Eu adoraria que as pessoas ficassem sem informação um dia. Tira delas as informações. Tira o acesso ao celular, ao rádio, à televisão, tira delas a informação por um dia para que elas sintam o que é o mundo sem informação. Mais de um dia, tira uma semana.
O que acontece hoje em dia? A gente recebe a informação em excesso e de forma gratuita. E aí, muitas vezes de baixa qualidade. Então, as pessoas se sentem informadas, “over” informadas. E elas esquecem o valor da informação. Se você tirar das pessoas isso, elas vão perceber a falta que a informação faz. O valor que tem a informação. Como a informação é um bem valioso.
Qual recado você dá para as pessoas que produzem ou compartilham notícias falsas?

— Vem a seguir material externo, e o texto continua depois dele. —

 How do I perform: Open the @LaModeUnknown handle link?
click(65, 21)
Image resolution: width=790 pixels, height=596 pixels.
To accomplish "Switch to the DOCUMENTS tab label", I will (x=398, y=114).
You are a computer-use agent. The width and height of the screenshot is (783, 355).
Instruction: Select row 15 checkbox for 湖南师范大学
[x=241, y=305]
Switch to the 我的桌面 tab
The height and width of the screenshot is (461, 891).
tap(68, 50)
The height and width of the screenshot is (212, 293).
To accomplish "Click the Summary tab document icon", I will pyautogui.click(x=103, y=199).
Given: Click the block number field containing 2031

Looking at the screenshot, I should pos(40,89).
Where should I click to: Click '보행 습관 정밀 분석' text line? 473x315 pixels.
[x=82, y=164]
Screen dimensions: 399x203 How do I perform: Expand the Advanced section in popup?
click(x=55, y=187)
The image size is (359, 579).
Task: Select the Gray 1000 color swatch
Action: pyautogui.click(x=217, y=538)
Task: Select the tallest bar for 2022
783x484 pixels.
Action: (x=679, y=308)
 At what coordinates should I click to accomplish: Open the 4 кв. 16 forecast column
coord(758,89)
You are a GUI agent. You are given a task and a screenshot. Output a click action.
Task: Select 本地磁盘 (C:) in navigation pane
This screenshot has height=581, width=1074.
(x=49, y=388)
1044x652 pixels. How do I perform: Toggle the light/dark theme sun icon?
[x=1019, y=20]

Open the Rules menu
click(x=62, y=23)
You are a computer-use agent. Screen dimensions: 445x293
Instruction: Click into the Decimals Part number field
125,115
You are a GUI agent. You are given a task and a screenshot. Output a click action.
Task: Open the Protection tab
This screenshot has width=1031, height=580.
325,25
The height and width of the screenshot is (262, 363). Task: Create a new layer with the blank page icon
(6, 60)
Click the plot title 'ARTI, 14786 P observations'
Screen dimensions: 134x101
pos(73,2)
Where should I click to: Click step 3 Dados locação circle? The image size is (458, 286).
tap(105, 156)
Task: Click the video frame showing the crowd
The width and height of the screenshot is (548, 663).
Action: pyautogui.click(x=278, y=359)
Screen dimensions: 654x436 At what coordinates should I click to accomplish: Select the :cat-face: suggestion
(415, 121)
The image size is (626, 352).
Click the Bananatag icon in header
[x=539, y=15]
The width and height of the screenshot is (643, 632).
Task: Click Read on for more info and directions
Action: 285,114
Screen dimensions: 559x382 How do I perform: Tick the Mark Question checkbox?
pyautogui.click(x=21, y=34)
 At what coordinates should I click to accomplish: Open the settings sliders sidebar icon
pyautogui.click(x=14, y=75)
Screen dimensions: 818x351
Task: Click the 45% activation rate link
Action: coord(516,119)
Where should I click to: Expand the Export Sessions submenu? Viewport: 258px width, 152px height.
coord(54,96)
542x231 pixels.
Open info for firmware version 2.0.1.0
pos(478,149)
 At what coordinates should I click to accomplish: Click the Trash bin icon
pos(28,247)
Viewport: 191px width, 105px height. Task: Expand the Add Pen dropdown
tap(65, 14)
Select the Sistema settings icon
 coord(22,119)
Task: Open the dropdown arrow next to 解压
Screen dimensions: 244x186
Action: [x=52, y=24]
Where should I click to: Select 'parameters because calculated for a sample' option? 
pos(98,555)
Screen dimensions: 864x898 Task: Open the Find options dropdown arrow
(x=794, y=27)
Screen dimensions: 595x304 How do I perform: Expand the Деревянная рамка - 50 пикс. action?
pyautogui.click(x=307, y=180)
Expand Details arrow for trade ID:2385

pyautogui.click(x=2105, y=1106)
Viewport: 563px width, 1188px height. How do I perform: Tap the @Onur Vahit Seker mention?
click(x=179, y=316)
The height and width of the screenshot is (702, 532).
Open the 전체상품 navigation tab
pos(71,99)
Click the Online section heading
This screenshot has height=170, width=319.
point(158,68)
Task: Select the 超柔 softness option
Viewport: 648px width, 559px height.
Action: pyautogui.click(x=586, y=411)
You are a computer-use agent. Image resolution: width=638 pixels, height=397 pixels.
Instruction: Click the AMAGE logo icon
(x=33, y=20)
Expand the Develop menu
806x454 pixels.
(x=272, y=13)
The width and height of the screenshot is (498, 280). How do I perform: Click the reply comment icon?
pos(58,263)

Vou dividir em duas partes. Primeiro, se você faz de forma inocente, sem perceber, que você reflita e segure o “dedinho”. Que o seu dedo não seja o gatilho mais rápido do faroeste. Pense duas vezes antes de encaminhar qualquer coisa, se você faz de forma inconsciente. Você não precisa ser o plantão do Jornal Nacional. Não tem a necessidade de você ser a primeira pessoa a contar uma fofoca, a encaminhar um link, não precisa. E se você faz de forma consciente, seja por uma questão ideológica, por uma questão financeira, que você pense que alguém poderá fazer contra você algum dia. Que o dano causado é uma onda que se propaga. E que as vezes você pode estar do outro lado da onda. Você sempre pode ser afetado pelo dano que você causa.